## EXERCÍCIO 1:
Transcreva, sem nenhuma alteração, o trecho do texto sobre crianças em espaços públicos que começa nas palavras "Crianças são cidadãos." e termina depois de "energia são outras.".
## EXERCÍCIO 2:
Escreva a parte seguinte do texto sobre crianças em espaços públicos, começando logo após a última frase apresentada.
─── TEXTO EXTRAÍDO ───
Pois bem, existe uma corrente que defende o direito de não precisar conviver com crianças, nos espaços públicos. Os “Child Free”, inicialmente, eram pessoas que não queriam ter filhos, mas o conceito se expandiu para o desejo por uma sociedade livre das crianças. Já existem estabelecimentos, como hotéis, restaurantes e pousadas, em diversos países, que restringem a presença do público infantil como forma de atrair clientes que querem “paz” e “tranquilidade”.
Porém existe uma reflexão que precisa ser feita? É correto restringir o direito de ir e vir das crianças em nome de um desejo particular discriminatório e proibitivo?
Crianças são cidadãos. Fazem parte da sociedade. Estão em uma fase da vida – que todos passaram, por sinal, – de intenso desenvolvimento e aprendizado, e, mais do que isso, têm habilidades que adultos não costumam ter: a falta de preconceitos de qualquer espécie é uma delas. A generosidade com o próximo é outra. A criatividade e a energia são outras.
Crianças não são acessórios, são seres humanos, e precisam ser expostos ao convívio social para aprenderem justamente a conviver com todos. Somente por meio da experiência a criança é capaz de aprender a se “comportar” em público. E os pais também têm que ter o seu direito de sair e frequentar tais lugares. A partir do momento que se restringe o acesso dos filhos pequenos a determinados lugares, existe uma segregação não somente a eles, mas aos pais também, e, principalmente, às mães, que ainda são as maiores cuidadoras.
─── DADOS EXIBIDOS ───
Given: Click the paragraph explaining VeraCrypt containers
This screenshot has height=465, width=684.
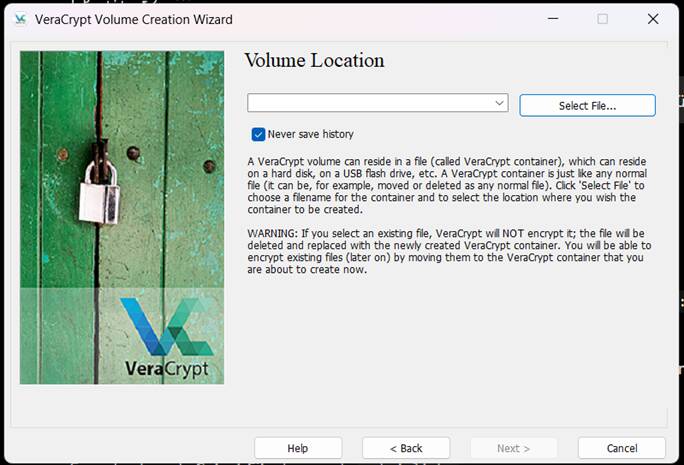Looking at the screenshot, I should [x=447, y=185].

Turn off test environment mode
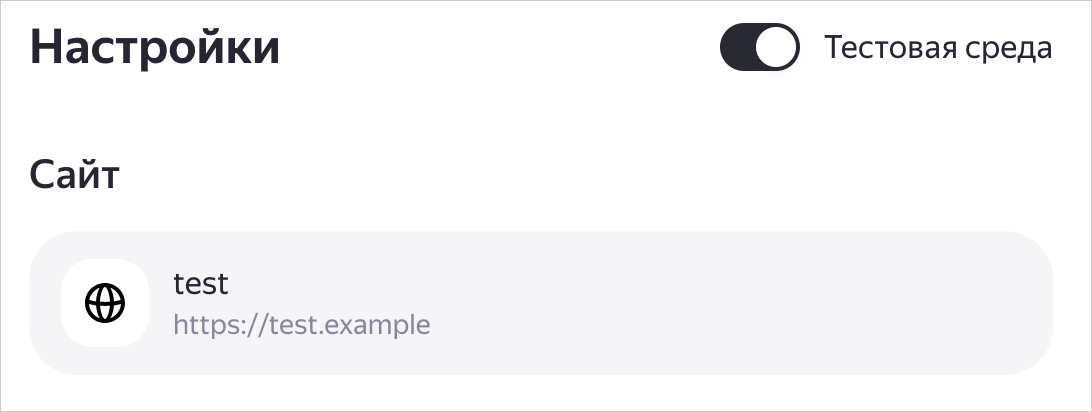tap(759, 49)
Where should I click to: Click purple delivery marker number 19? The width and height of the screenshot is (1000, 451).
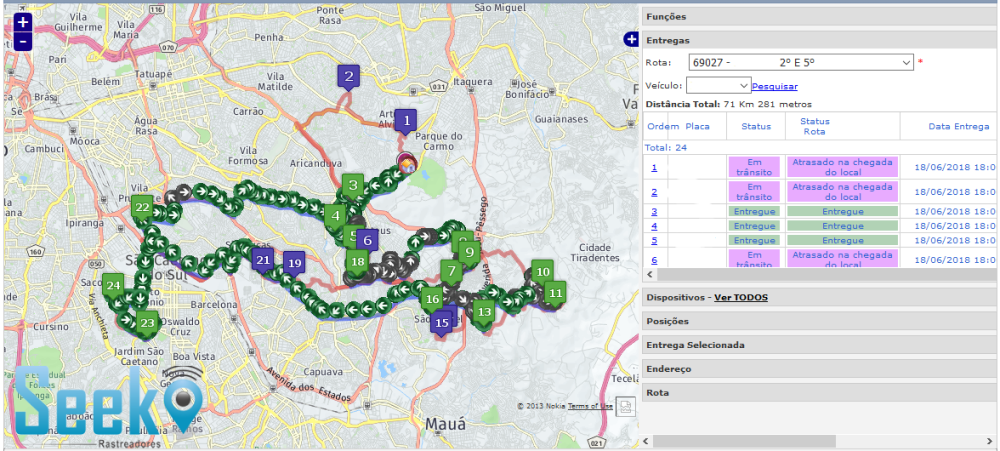tap(294, 263)
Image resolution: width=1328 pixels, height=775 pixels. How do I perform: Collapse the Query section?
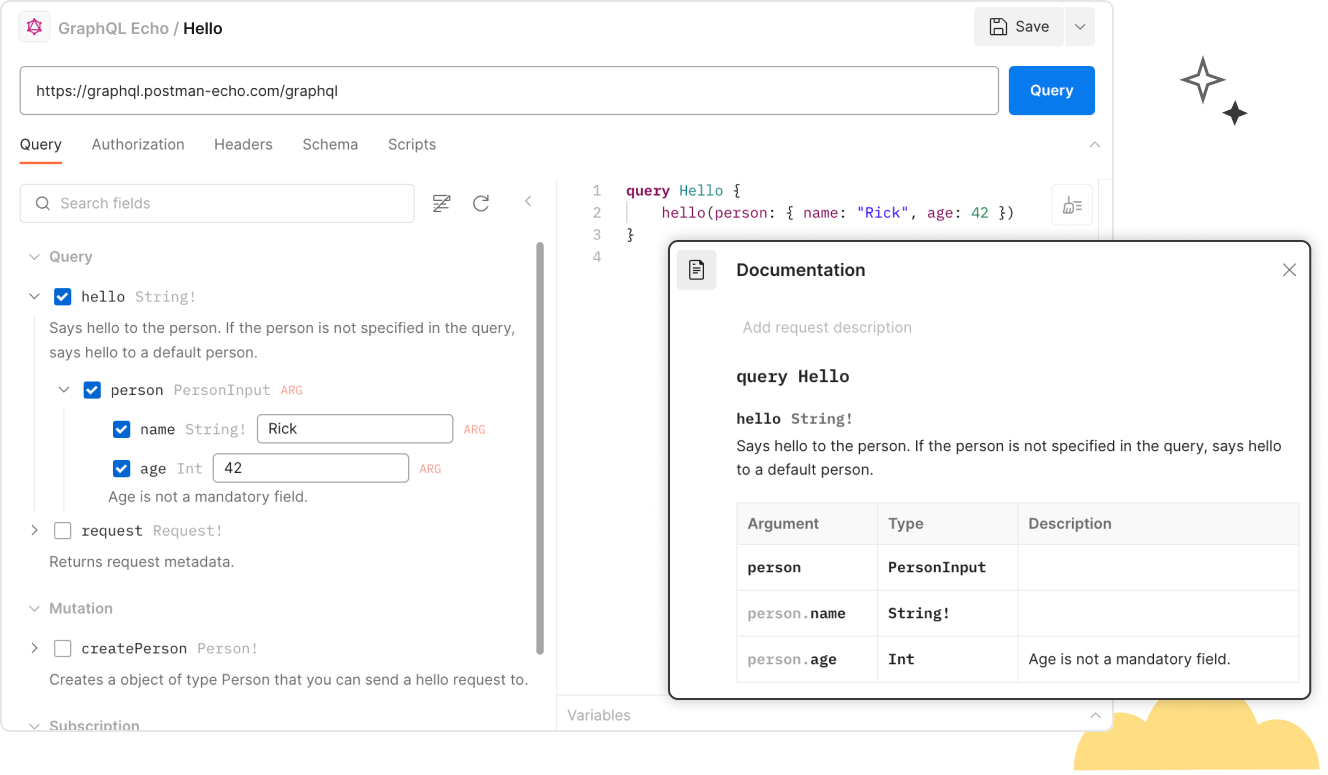click(x=34, y=256)
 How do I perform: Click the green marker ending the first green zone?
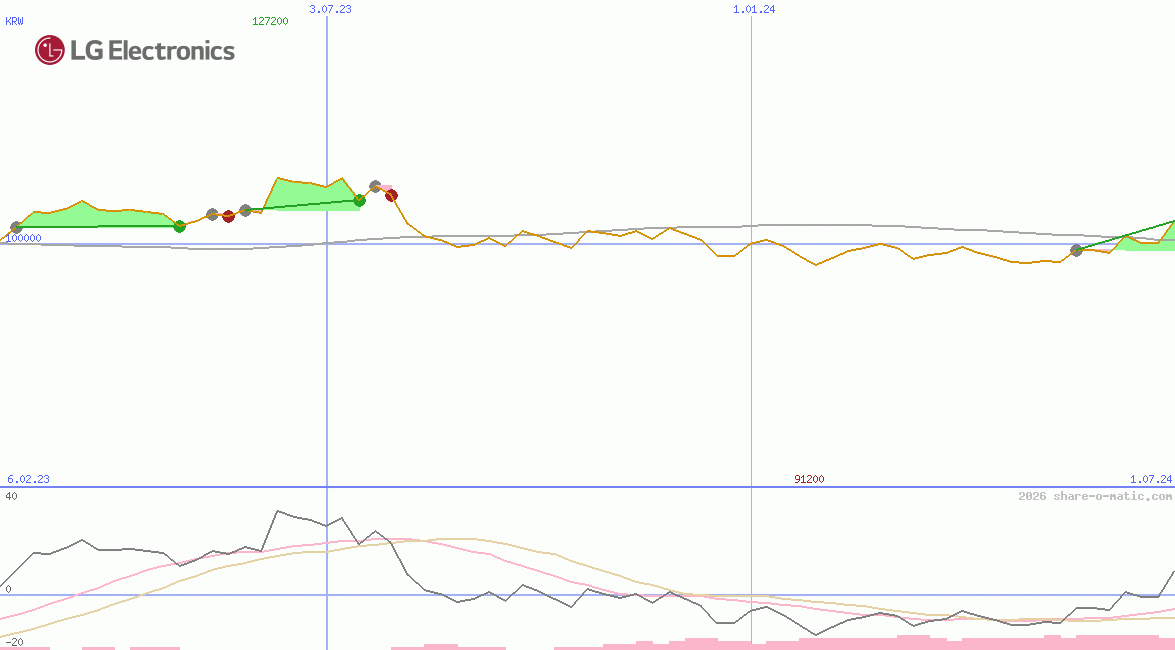click(179, 226)

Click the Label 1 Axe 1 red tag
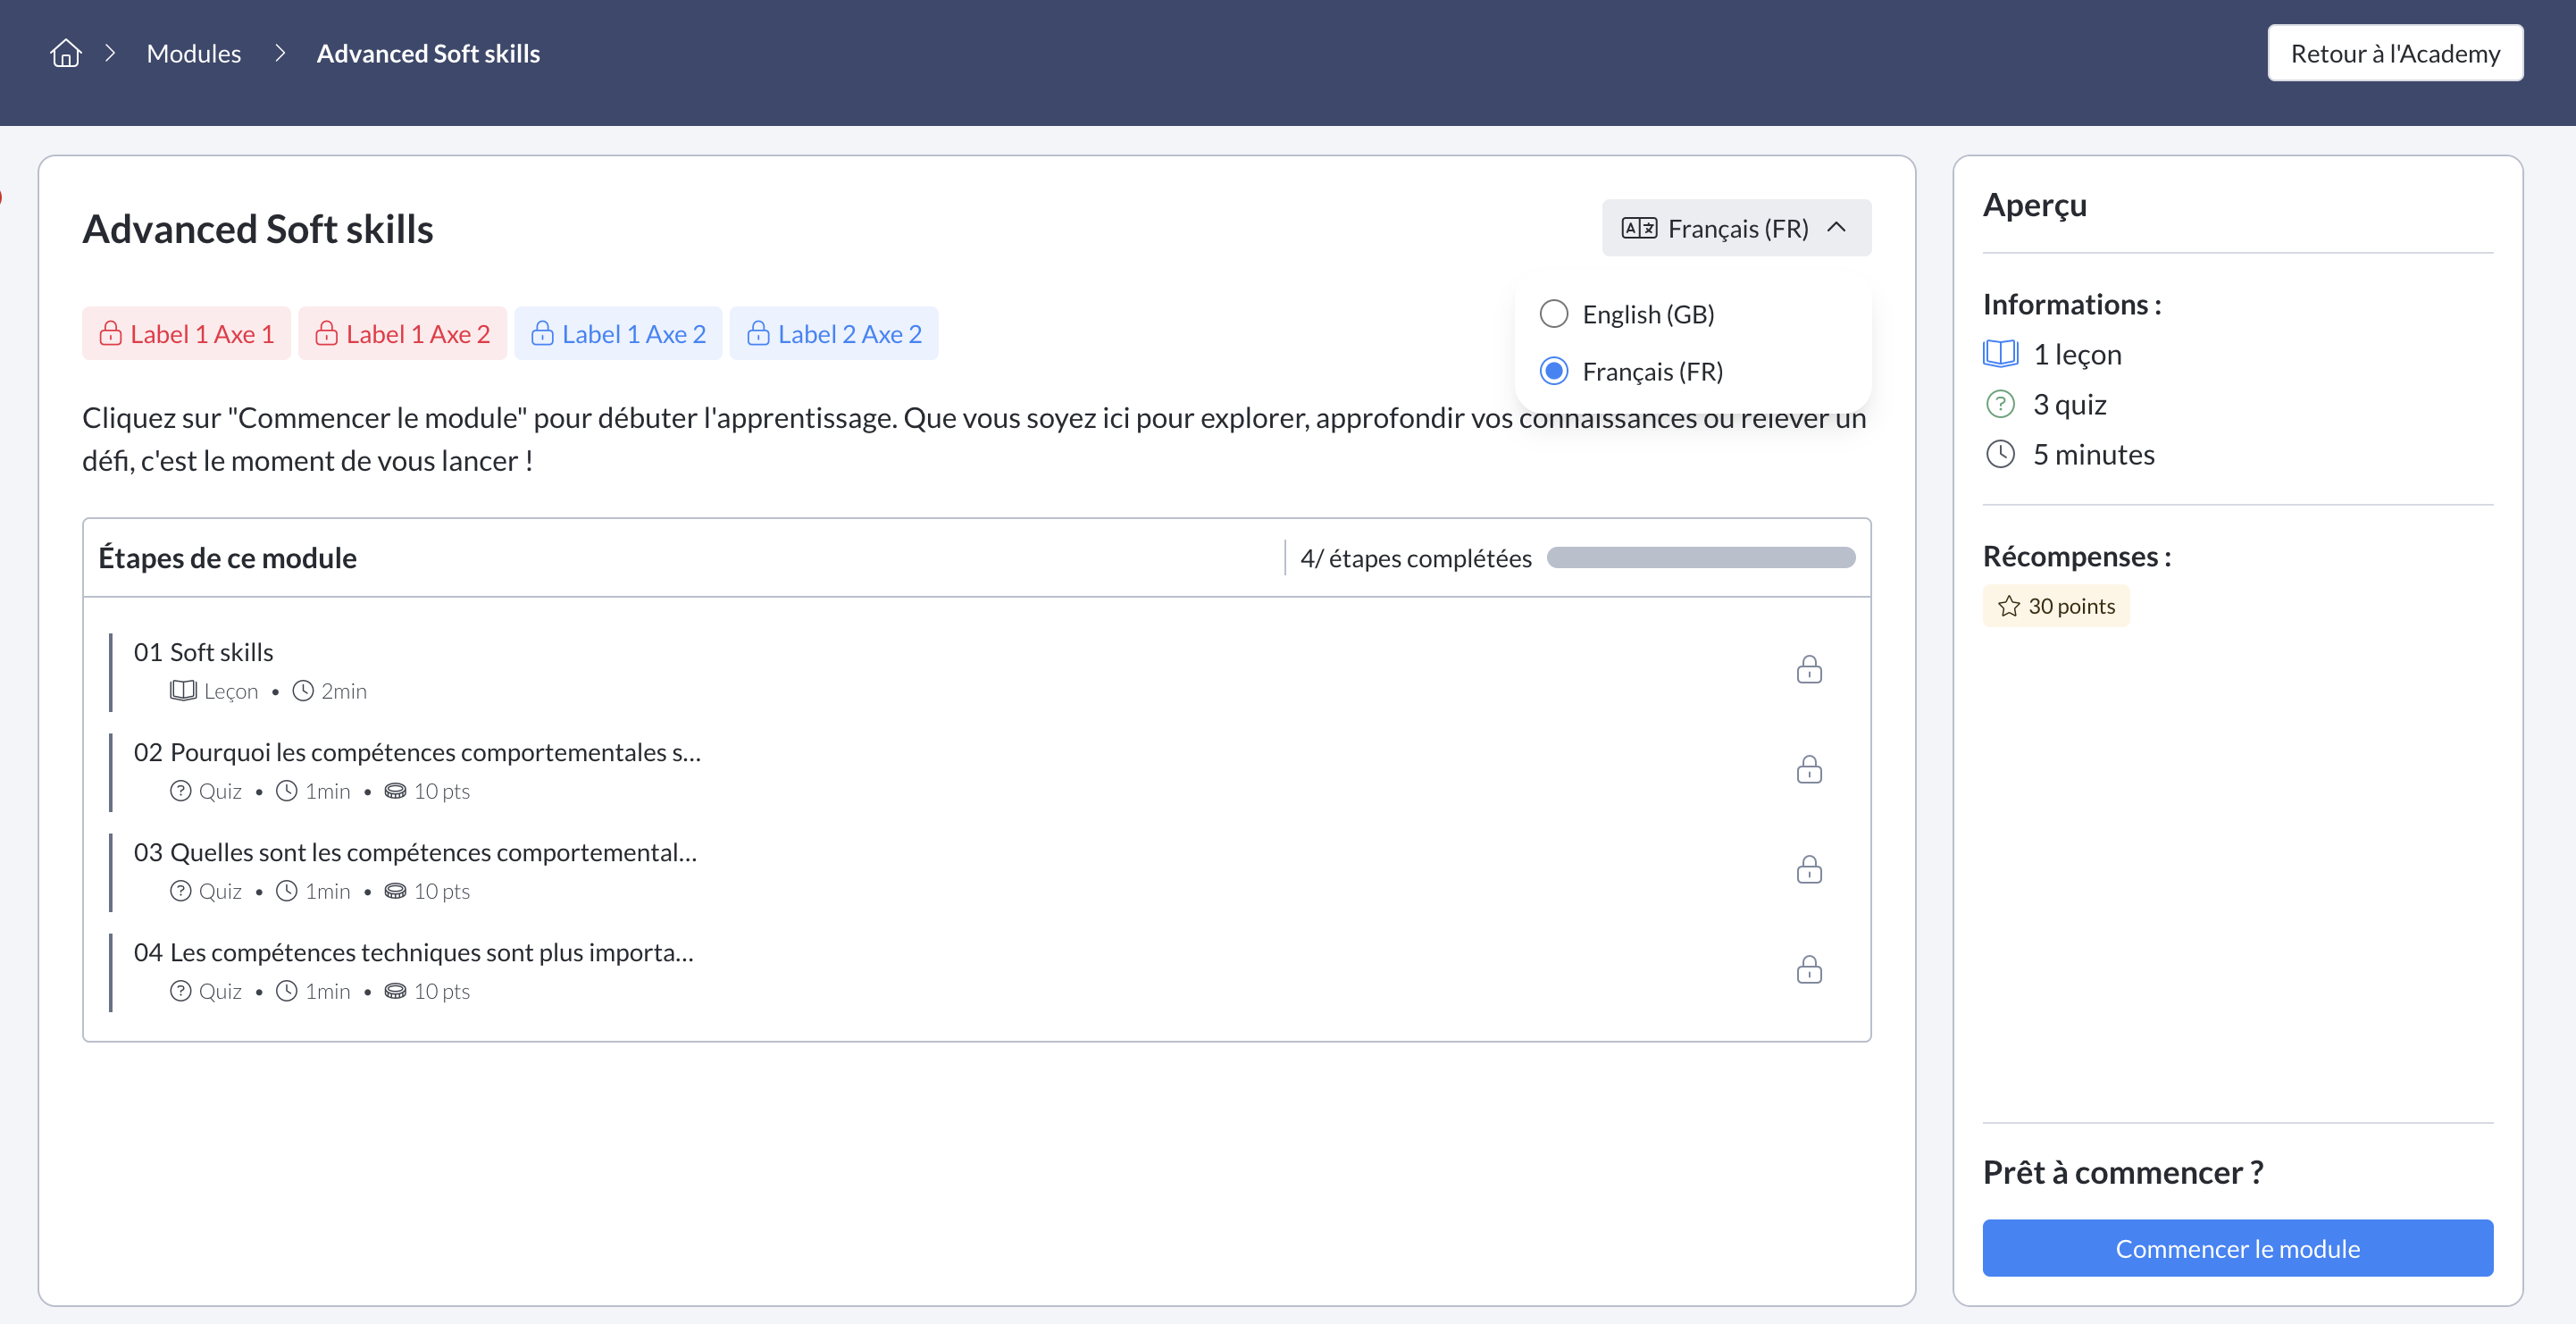click(x=186, y=334)
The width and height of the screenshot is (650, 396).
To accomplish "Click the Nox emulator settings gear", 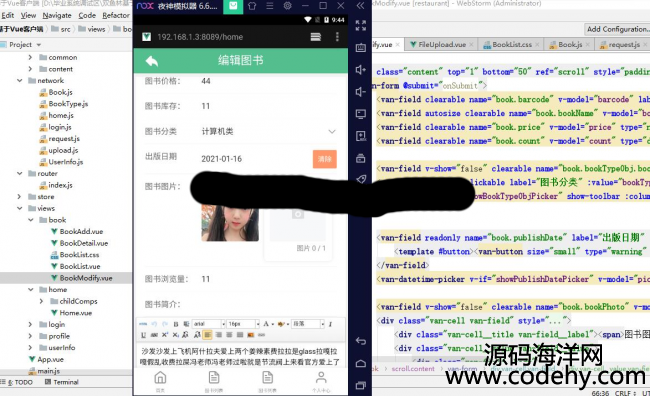I will pyautogui.click(x=287, y=6).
───
## RESPOSTA ESCRITA 1:
Crianças são cidadãos. Fazem parte da sociedade. Estão em uma fase da vida – que todos passaram, por sinal, – de intenso desenvolvimento e aprendizado, e, mais do que isso, têm habilidades que adultos não costumam ter: a falta de preconceitos de qualquer espécie é uma delas. A generosidade com o próximo é outra. A criatividade e a energia são outras.

## RESPOSTA ESCRITA 2:
Tolerância não se aprende com proibições, mas com exposição. E isso vale para as crianças, que estão aprendendo, e para adultos, que talvez nunca tenham aprendido essa importante ferramenta social. Discriminar o outro por “incomodar” é algo que não pode, de modo algum, ser louvado, sob pena de voltarmos a uma época em que segregar determinados grupos, como negros, gays, judeus, era algo aceitável. Nunca deve ser. O outro existe e é preciso lidar com ele. O mundo em sociedade deixa de ser viável se cada um acreditar que seus desejos pessoais são mais importantes do que os coletivos.
Ademais, ambientes Child Free ainda contam com a presença de outra categoria igualmente difícil: os adultos, que podem, e geralmente são, muito mais desrespeitosos e incômodos do que as crianças. A diferença talvez seja que os adultos têm poder de se defender sozinhos, crianças não. Por isso parece fácil atacar alguém tão vulnerável. O respeito à decisão de não ter filhos é o mesmo respeito à decisão de tê-los. Por isso o discurso dos Child Free soa até contraditório. Eles querem ter a liberdade de escolha, mas querem restringir a dos outros. Não faz sentido.
Crianças devem sim aprender regras de convivência em sociedade, e os cuidadores devem ensiná-las sobre isso. Mas crianças sempre serão crianças, e podem chorar alto no restaurante por estarem cansadas, ou mesmo se atreverem a dar um sorriso bem aberto para o desconhecido da poltrona ao lado, no avião. Cabe aos pais, é claro, administrar essas “criancices” da melhor forma e educar os pequenos sobre o que é estar em comunidade. Mas essa mesma comunidade precisa ser receptiva a elas. E aceitar que elas também podem – e devem – passear, viajar, comer em restaurantes.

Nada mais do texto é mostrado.